*About this task:*
Exact repetition is the task: copy every entry below.

◆ ◆ ◆ ◆ ◆ ◆ ◆

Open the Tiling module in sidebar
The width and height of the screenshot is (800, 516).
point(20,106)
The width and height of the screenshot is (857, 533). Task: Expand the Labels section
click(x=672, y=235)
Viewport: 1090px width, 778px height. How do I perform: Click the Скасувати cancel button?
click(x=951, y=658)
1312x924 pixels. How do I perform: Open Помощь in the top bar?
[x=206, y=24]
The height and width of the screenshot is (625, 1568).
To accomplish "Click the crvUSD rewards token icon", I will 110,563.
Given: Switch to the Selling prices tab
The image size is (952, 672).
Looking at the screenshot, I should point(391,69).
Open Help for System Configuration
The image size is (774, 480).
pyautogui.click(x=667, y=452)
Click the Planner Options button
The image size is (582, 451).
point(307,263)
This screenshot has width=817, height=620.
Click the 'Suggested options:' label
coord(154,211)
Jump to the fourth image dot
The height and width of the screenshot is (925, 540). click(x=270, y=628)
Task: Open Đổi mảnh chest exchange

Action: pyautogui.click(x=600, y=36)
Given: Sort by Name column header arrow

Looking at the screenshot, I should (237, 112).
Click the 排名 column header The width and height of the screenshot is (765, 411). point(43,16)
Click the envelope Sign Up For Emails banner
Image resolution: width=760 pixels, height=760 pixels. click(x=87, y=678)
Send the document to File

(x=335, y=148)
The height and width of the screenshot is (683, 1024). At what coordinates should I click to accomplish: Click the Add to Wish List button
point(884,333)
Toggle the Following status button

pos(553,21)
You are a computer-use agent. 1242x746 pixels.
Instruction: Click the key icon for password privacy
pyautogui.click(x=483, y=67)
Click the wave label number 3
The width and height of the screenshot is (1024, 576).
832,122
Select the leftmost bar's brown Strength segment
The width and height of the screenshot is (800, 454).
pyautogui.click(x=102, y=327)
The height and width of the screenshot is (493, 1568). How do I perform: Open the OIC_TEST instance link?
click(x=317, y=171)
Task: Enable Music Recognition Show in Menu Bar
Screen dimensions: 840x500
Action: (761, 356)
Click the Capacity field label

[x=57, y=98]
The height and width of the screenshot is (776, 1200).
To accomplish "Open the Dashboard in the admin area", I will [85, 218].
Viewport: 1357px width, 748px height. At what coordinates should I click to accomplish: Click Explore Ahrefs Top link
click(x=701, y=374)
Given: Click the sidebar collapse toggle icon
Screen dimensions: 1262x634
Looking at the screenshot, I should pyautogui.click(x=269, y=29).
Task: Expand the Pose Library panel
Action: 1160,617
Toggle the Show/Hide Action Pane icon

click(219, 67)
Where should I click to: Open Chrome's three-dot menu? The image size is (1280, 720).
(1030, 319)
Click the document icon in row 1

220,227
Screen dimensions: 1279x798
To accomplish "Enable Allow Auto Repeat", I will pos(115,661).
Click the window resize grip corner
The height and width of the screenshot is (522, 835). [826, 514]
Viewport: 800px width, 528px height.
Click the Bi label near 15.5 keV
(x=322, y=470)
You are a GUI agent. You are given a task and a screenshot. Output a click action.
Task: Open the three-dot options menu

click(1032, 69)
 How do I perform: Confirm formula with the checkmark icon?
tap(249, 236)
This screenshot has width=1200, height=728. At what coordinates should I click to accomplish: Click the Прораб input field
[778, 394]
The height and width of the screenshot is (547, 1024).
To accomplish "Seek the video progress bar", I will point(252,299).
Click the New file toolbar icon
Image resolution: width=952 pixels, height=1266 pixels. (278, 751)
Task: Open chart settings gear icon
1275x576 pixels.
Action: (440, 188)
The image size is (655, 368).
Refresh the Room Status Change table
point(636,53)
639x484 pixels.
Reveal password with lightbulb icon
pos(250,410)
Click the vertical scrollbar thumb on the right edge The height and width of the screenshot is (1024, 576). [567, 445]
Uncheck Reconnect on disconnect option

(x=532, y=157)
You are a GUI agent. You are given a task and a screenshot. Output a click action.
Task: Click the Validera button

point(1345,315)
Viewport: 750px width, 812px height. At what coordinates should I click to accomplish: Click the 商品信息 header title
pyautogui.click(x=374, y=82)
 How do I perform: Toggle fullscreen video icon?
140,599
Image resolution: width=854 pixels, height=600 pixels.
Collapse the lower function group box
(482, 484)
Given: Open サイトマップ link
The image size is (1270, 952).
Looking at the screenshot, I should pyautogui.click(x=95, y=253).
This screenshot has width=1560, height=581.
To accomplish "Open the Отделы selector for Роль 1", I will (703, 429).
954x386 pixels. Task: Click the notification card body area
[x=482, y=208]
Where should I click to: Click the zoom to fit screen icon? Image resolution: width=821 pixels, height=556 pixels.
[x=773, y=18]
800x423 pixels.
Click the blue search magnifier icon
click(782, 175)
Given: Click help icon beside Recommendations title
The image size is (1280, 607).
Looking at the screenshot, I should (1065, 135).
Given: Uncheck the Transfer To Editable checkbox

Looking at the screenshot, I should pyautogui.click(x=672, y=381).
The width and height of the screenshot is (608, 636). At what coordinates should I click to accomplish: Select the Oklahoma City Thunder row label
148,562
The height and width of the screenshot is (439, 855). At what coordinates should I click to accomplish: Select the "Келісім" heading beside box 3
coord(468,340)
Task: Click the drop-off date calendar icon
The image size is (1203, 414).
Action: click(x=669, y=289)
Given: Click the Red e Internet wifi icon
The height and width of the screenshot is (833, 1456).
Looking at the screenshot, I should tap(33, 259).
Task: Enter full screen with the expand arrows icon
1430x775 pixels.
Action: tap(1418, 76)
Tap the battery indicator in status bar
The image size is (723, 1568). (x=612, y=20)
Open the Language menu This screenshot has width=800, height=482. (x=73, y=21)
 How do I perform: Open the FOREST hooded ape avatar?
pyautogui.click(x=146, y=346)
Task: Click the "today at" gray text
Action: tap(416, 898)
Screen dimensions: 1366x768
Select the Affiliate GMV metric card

◆ ◆ ◆ ◆ ◆ ◆ ◆

*Answer for the task:*
Open the Tiling module in sidebar
The width and height of the screenshot is (800, 516).
point(20,106)
The width and height of the screenshot is (857, 533). Task: Expand the Labels section
click(x=672, y=235)
Viewport: 1090px width, 778px height. How do I perform: Click the Скасувати cancel button?
click(x=951, y=658)
1312x924 pixels. How do I perform: Open Помощь in the top bar?
[x=206, y=24]
The height and width of the screenshot is (625, 1568).
To accomplish "Click the crvUSD rewards token icon", I will 110,563.
Given: Switch to the Selling prices tab
The image size is (952, 672).
Looking at the screenshot, I should point(391,69).
Open Help for System Configuration
The image size is (774, 480).
pyautogui.click(x=667, y=452)
Click the Planner Options button
The image size is (582, 451).
point(307,263)
This screenshot has width=817, height=620.
Click the 'Suggested options:' label
coord(154,211)
Jump to the fourth image dot
The height and width of the screenshot is (925, 540). click(x=270, y=628)
Task: Open Đổi mảnh chest exchange

Action: pyautogui.click(x=600, y=36)
Given: Sort by Name column header arrow

Looking at the screenshot, I should (237, 112).
Click the 排名 column header The width and height of the screenshot is (765, 411). point(43,16)
Click the envelope Sign Up For Emails banner
Image resolution: width=760 pixels, height=760 pixels. click(x=87, y=678)
Send the document to File

(x=335, y=148)
The height and width of the screenshot is (683, 1024). At what coordinates should I click to accomplish: Click the Add to Wish List button
point(884,333)
Toggle the Following status button

pos(553,21)
You are a computer-use agent. 1242x746 pixels.
Instruction: Click the key icon for password privacy
pyautogui.click(x=483, y=67)
Click the wave label number 3
The width and height of the screenshot is (1024, 576).
832,122
Select the leftmost bar's brown Strength segment
The width and height of the screenshot is (800, 454).
pyautogui.click(x=102, y=327)
The height and width of the screenshot is (493, 1568). How do I perform: Open the OIC_TEST instance link?
click(x=317, y=171)
Task: Enable Music Recognition Show in Menu Bar
Screen dimensions: 840x500
Action: (761, 356)
Click the Capacity field label

[x=57, y=98]
The height and width of the screenshot is (776, 1200).
To accomplish "Open the Dashboard in the admin area", I will [85, 218].
Viewport: 1357px width, 748px height. At what coordinates should I click to accomplish: Click Explore Ahrefs Top link
click(x=701, y=374)
Given: Click the sidebar collapse toggle icon
Screen dimensions: 1262x634
Looking at the screenshot, I should pyautogui.click(x=269, y=29).
Task: Expand the Pose Library panel
Action: 1160,617
Toggle the Show/Hide Action Pane icon

click(219, 67)
Where should I click to: Open Chrome's three-dot menu? The image size is (1280, 720).
(1030, 319)
Click the document icon in row 1

220,227
Screen dimensions: 1279x798
To accomplish "Enable Allow Auto Repeat", I will pos(115,661).
Click the window resize grip corner
The height and width of the screenshot is (522, 835). [826, 514]
Viewport: 800px width, 528px height.
Click the Bi label near 15.5 keV
(x=322, y=470)
You are a GUI agent. You are given a task and a screenshot. Output a click action.
Task: Open the three-dot options menu

click(1032, 69)
 How do I perform: Confirm formula with the checkmark icon?
tap(249, 236)
This screenshot has width=1200, height=728. At what coordinates should I click to accomplish: Click the Прораб input field
[778, 394]
The height and width of the screenshot is (547, 1024).
To accomplish "Seek the video progress bar", I will point(252,299).
Click the New file toolbar icon
Image resolution: width=952 pixels, height=1266 pixels. (278, 751)
Task: Open chart settings gear icon
1275x576 pixels.
Action: (440, 188)
The image size is (655, 368).
Refresh the Room Status Change table
point(636,53)
639x484 pixels.
Reveal password with lightbulb icon
pos(250,410)
Click the vertical scrollbar thumb on the right edge The height and width of the screenshot is (1024, 576). [567, 445]
Uncheck Reconnect on disconnect option

(x=532, y=157)
You are a GUI agent. You are given a task and a screenshot. Output a click action.
Task: Click the Validera button

point(1345,315)
Viewport: 750px width, 812px height. At what coordinates should I click to accomplish: Click the 商品信息 header title
pyautogui.click(x=374, y=82)
 How do I perform: Toggle fullscreen video icon?
140,599
Image resolution: width=854 pixels, height=600 pixels.
Collapse the lower function group box
(482, 484)
Given: Open サイトマップ link
The image size is (1270, 952).
Looking at the screenshot, I should pyautogui.click(x=95, y=253).
This screenshot has width=1560, height=581.
To accomplish "Open the Отделы selector for Роль 1", I will (703, 429).
954x386 pixels. Task: Click the notification card body area
[x=482, y=208]
Where should I click to: Click the zoom to fit screen icon? Image resolution: width=821 pixels, height=556 pixels.
[x=773, y=18]
800x423 pixels.
Click the blue search magnifier icon
click(782, 175)
Given: Click help icon beside Recommendations title
The image size is (1280, 607).
Looking at the screenshot, I should (1065, 135).
Given: Uncheck the Transfer To Editable checkbox

Looking at the screenshot, I should pyautogui.click(x=672, y=381).
The width and height of the screenshot is (608, 636). At what coordinates should I click to accomplish: Select the Oklahoma City Thunder row label
148,562
The height and width of the screenshot is (439, 855). At what coordinates should I click to accomplish: Select the "Келісім" heading beside box 3
coord(468,340)
Task: Click the drop-off date calendar icon
The image size is (1203, 414).
Action: click(x=669, y=289)
Given: Click the Red e Internet wifi icon
The height and width of the screenshot is (833, 1456).
Looking at the screenshot, I should tap(33, 259).
Task: Enter full screen with the expand arrows icon
1430x775 pixels.
Action: tap(1418, 76)
Tap the battery indicator in status bar
The image size is (723, 1568). (x=612, y=20)
Open the Language menu This screenshot has width=800, height=482. (x=73, y=21)
 How do I perform: Open the FOREST hooded ape avatar?
pyautogui.click(x=146, y=346)
Task: Click the "today at" gray text
Action: tap(416, 898)
Screen dimensions: 1366x768
Select the Affiliate GMV metric card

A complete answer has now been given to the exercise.